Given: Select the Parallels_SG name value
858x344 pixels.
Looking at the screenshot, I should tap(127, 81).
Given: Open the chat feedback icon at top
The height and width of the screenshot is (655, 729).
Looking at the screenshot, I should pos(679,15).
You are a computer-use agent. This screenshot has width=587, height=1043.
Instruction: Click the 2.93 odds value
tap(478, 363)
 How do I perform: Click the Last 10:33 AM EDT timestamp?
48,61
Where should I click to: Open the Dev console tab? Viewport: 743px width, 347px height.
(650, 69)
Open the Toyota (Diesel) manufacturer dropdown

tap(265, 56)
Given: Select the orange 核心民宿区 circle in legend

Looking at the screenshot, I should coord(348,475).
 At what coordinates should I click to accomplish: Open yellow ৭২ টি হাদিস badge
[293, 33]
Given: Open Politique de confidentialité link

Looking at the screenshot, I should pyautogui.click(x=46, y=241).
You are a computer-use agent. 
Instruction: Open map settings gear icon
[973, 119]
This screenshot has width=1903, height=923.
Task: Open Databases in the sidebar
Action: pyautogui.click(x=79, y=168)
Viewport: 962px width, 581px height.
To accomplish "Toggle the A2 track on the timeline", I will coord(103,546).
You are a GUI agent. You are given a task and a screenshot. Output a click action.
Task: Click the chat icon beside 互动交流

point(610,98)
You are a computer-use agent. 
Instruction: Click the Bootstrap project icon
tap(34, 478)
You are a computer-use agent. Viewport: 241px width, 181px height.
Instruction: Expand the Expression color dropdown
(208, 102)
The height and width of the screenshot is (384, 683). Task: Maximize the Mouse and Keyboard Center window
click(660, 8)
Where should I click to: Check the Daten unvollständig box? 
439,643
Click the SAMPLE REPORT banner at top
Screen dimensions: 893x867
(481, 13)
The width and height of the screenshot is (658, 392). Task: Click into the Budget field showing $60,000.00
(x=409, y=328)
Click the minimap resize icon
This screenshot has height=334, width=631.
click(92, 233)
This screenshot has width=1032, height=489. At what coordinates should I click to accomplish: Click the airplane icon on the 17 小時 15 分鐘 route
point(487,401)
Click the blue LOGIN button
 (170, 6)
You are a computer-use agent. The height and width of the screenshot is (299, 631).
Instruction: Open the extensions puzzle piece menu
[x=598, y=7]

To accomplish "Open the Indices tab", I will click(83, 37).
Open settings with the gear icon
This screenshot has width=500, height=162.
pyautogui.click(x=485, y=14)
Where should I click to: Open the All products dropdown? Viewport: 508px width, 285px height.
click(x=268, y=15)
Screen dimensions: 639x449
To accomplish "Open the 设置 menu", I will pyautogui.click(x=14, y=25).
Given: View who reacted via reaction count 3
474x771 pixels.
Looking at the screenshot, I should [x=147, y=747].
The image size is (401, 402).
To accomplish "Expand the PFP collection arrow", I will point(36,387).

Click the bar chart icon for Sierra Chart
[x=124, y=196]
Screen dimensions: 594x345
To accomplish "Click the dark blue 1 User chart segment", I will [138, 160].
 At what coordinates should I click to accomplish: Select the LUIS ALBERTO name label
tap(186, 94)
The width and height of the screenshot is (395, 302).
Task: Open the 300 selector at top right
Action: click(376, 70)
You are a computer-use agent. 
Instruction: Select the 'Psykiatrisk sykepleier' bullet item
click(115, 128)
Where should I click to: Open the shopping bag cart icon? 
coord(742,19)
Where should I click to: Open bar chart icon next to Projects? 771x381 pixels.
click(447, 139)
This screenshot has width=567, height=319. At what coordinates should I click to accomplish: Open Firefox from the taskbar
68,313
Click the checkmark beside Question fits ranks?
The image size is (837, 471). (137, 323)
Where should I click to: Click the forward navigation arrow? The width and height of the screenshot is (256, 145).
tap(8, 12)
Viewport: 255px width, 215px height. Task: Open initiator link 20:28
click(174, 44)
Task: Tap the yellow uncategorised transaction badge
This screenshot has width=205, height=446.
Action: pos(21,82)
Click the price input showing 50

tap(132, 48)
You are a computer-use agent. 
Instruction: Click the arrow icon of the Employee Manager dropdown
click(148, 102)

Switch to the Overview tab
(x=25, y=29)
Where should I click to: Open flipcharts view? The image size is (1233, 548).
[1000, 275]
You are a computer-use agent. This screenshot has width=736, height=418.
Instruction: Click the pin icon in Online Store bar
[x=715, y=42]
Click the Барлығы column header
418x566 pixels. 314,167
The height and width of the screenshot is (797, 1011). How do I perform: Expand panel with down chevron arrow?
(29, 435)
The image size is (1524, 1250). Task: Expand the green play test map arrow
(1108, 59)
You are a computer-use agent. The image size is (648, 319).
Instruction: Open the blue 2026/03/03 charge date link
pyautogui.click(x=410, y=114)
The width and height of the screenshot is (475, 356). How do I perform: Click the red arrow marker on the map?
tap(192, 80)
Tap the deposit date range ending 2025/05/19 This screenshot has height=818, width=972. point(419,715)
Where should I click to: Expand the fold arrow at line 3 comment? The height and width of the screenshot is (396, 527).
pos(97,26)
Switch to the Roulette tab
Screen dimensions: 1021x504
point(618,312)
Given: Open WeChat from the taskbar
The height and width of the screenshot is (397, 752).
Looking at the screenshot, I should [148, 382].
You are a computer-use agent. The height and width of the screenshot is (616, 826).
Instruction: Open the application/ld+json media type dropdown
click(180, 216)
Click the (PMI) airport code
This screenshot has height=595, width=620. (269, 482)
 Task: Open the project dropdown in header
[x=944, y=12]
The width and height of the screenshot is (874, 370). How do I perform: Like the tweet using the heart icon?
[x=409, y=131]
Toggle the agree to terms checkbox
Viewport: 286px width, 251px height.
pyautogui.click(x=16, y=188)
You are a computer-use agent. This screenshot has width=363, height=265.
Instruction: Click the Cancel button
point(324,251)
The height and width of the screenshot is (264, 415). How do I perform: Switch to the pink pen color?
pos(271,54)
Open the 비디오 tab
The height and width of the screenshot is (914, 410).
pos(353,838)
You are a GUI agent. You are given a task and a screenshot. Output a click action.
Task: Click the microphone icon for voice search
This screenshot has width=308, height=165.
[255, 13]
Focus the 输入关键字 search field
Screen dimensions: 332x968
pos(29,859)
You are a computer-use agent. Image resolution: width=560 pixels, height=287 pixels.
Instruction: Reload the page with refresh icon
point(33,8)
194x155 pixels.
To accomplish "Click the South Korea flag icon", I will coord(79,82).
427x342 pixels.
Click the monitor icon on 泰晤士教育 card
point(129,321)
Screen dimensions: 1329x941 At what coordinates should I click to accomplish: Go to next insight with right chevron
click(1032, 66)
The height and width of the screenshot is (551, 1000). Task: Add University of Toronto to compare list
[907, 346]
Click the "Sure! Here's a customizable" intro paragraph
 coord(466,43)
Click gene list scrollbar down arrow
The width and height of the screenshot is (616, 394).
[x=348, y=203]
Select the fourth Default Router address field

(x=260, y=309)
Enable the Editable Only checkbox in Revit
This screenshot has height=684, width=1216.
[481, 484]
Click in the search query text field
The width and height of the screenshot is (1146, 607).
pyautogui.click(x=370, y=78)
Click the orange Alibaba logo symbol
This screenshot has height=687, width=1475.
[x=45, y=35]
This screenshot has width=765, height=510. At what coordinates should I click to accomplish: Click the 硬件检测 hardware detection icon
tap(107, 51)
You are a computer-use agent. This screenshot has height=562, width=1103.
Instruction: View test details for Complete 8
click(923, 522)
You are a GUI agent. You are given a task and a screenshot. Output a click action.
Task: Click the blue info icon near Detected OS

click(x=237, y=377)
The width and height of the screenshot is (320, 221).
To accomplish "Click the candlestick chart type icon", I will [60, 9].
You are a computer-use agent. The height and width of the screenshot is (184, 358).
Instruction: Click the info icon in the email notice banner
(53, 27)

==========

• _WHAT YOU ARE ASKED TO DO_
Every line of the material needs to be returned exactly.

• _RESPONSE FOR THIS EXERCISE_
Given: Select the Parallels_SG name value
858x344 pixels.
Looking at the screenshot, I should tap(127, 81).
Given: Open the chat feedback icon at top
The height and width of the screenshot is (655, 729).
Looking at the screenshot, I should pos(679,15).
You are a computer-use agent. This screenshot has width=587, height=1043.
Instruction: Click the 2.93 odds value
tap(478, 363)
 How do I perform: Click the Last 10:33 AM EDT timestamp?
48,61
Where should I click to: Open the Dev console tab? Viewport: 743px width, 347px height.
(650, 69)
Open the Toyota (Diesel) manufacturer dropdown

tap(265, 56)
Given: Select the orange 核心民宿区 circle in legend

Looking at the screenshot, I should coord(348,475).
 At what coordinates should I click to accomplish: Open yellow ৭২ টি হাদিস badge
[293, 33]
Given: Open Politique de confidentialité link

Looking at the screenshot, I should pyautogui.click(x=46, y=241).
You are a computer-use agent. 
Instruction: Open map settings gear icon
[973, 119]
This screenshot has width=1903, height=923.
Task: Open Databases in the sidebar
Action: pyautogui.click(x=79, y=168)
Viewport: 962px width, 581px height.
To accomplish "Toggle the A2 track on the timeline", I will coord(103,546).
You are a GUI agent. You are given a task and a screenshot. Output a click action.
Task: Click the chat icon beside 互动交流

point(610,98)
You are a computer-use agent. 
Instruction: Click the Bootstrap project icon
tap(34, 478)
You are a computer-use agent. Viewport: 241px width, 181px height.
Instruction: Expand the Expression color dropdown
(208, 102)
The height and width of the screenshot is (384, 683). Task: Maximize the Mouse and Keyboard Center window
click(660, 8)
Where should I click to: Check the Daten unvollständig box? 
439,643
Click the SAMPLE REPORT banner at top
Screen dimensions: 893x867
(481, 13)
The width and height of the screenshot is (658, 392). Task: Click into the Budget field showing $60,000.00
(x=409, y=328)
Click the minimap resize icon
This screenshot has height=334, width=631.
click(92, 233)
This screenshot has width=1032, height=489. At what coordinates should I click to accomplish: Click the airplane icon on the 17 小時 15 分鐘 route
point(487,401)
Click the blue LOGIN button
 (170, 6)
You are a computer-use agent. The height and width of the screenshot is (299, 631).
Instruction: Open the extensions puzzle piece menu
[x=598, y=7]

To accomplish "Open the Indices tab", I will click(83, 37).
Open settings with the gear icon
This screenshot has width=500, height=162.
pyautogui.click(x=485, y=14)
Where should I click to: Open the All products dropdown? Viewport: 508px width, 285px height.
click(x=268, y=15)
Screen dimensions: 639x449
To accomplish "Open the 设置 menu", I will pyautogui.click(x=14, y=25).
Given: View who reacted via reaction count 3
474x771 pixels.
Looking at the screenshot, I should [x=147, y=747].
The image size is (401, 402).
To accomplish "Expand the PFP collection arrow", I will point(36,387).

Click the bar chart icon for Sierra Chart
[x=124, y=196]
Screen dimensions: 594x345
To accomplish "Click the dark blue 1 User chart segment", I will [138, 160].
 At what coordinates should I click to accomplish: Select the LUIS ALBERTO name label
tap(186, 94)
The width and height of the screenshot is (395, 302).
Task: Open the 300 selector at top right
Action: click(376, 70)
You are a computer-use agent. 
Instruction: Select the 'Psykiatrisk sykepleier' bullet item
click(115, 128)
Where should I click to: Open the shopping bag cart icon? 
coord(742,19)
Where should I click to: Open bar chart icon next to Projects? 771x381 pixels.
click(447, 139)
This screenshot has width=567, height=319. At what coordinates should I click to accomplish: Open Firefox from the taskbar
68,313
Click the checkmark beside Question fits ranks?
The image size is (837, 471). (137, 323)
Where should I click to: Click the forward navigation arrow? The width and height of the screenshot is (256, 145).
tap(8, 12)
Viewport: 255px width, 215px height. Task: Open initiator link 20:28
click(174, 44)
Task: Tap the yellow uncategorised transaction badge
This screenshot has width=205, height=446.
Action: pos(21,82)
Click the price input showing 50

tap(132, 48)
You are a computer-use agent. 
Instruction: Click the arrow icon of the Employee Manager dropdown
click(148, 102)

Switch to the Overview tab
(x=25, y=29)
Where should I click to: Open flipcharts view? The image size is (1233, 548).
[1000, 275]
You are a computer-use agent. This screenshot has width=736, height=418.
Instruction: Click the pin icon in Online Store bar
[x=715, y=42]
Click the Барлығы column header
418x566 pixels. 314,167
The height and width of the screenshot is (797, 1011). How do I perform: Expand panel with down chevron arrow?
(29, 435)
The image size is (1524, 1250). Task: Expand the green play test map arrow
(1108, 59)
You are a computer-use agent. The image size is (648, 319).
Instruction: Open the blue 2026/03/03 charge date link
pyautogui.click(x=410, y=114)
The width and height of the screenshot is (475, 356). How do I perform: Click the red arrow marker on the map?
tap(192, 80)
Tap the deposit date range ending 2025/05/19 This screenshot has height=818, width=972. point(419,715)
Where should I click to: Expand the fold arrow at line 3 comment? The height and width of the screenshot is (396, 527).
pos(97,26)
Switch to the Roulette tab
Screen dimensions: 1021x504
point(618,312)
Given: Open WeChat from the taskbar
The height and width of the screenshot is (397, 752).
Looking at the screenshot, I should [148, 382].
You are a computer-use agent. The height and width of the screenshot is (616, 826).
Instruction: Open the application/ld+json media type dropdown
click(180, 216)
Click the (PMI) airport code
This screenshot has height=595, width=620. (269, 482)
 Task: Open the project dropdown in header
[x=944, y=12]
The width and height of the screenshot is (874, 370). How do I perform: Like the tweet using the heart icon?
[x=409, y=131]
Toggle the agree to terms checkbox
Viewport: 286px width, 251px height.
pyautogui.click(x=16, y=188)
You are a computer-use agent. This screenshot has width=363, height=265.
Instruction: Click the Cancel button
point(324,251)
The height and width of the screenshot is (264, 415). How do I perform: Switch to the pink pen color?
pos(271,54)
Open the 비디오 tab
The height and width of the screenshot is (914, 410).
pos(353,838)
You are a GUI agent. You are given a task and a screenshot. Output a click action.
Task: Click the microphone icon for voice search
This screenshot has width=308, height=165.
[255, 13]
Focus the 输入关键字 search field
Screen dimensions: 332x968
pos(29,859)
You are a computer-use agent. Image resolution: width=560 pixels, height=287 pixels.
Instruction: Reload the page with refresh icon
point(33,8)
194x155 pixels.
To accomplish "Click the South Korea flag icon", I will coord(79,82).
427x342 pixels.
Click the monitor icon on 泰晤士教育 card
point(129,321)
Screen dimensions: 1329x941 At what coordinates should I click to accomplish: Go to next insight with right chevron
click(1032, 66)
The height and width of the screenshot is (551, 1000). Task: Add University of Toronto to compare list
[907, 346]
Click the "Sure! Here's a customizable" intro paragraph
 coord(466,43)
Click gene list scrollbar down arrow
The width and height of the screenshot is (616, 394).
[x=348, y=203]
Select the fourth Default Router address field

(x=260, y=309)
Enable the Editable Only checkbox in Revit
This screenshot has height=684, width=1216.
[481, 484]
Click in the search query text field
The width and height of the screenshot is (1146, 607).
pyautogui.click(x=370, y=78)
Click the orange Alibaba logo symbol
This screenshot has height=687, width=1475.
[x=45, y=35]
This screenshot has width=765, height=510. At what coordinates should I click to accomplish: Click the 硬件检测 hardware detection icon
tap(107, 51)
You are a computer-use agent. This screenshot has height=562, width=1103.
Instruction: View test details for Complete 8
click(923, 522)
You are a GUI agent. You are given a task and a screenshot. Output a click action.
Task: Click the blue info icon near Detected OS

click(x=237, y=377)
The width and height of the screenshot is (320, 221).
To accomplish "Click the candlestick chart type icon", I will [60, 9].
You are a computer-use agent. The height and width of the screenshot is (184, 358).
Instruction: Click the info icon in the email notice banner
(53, 27)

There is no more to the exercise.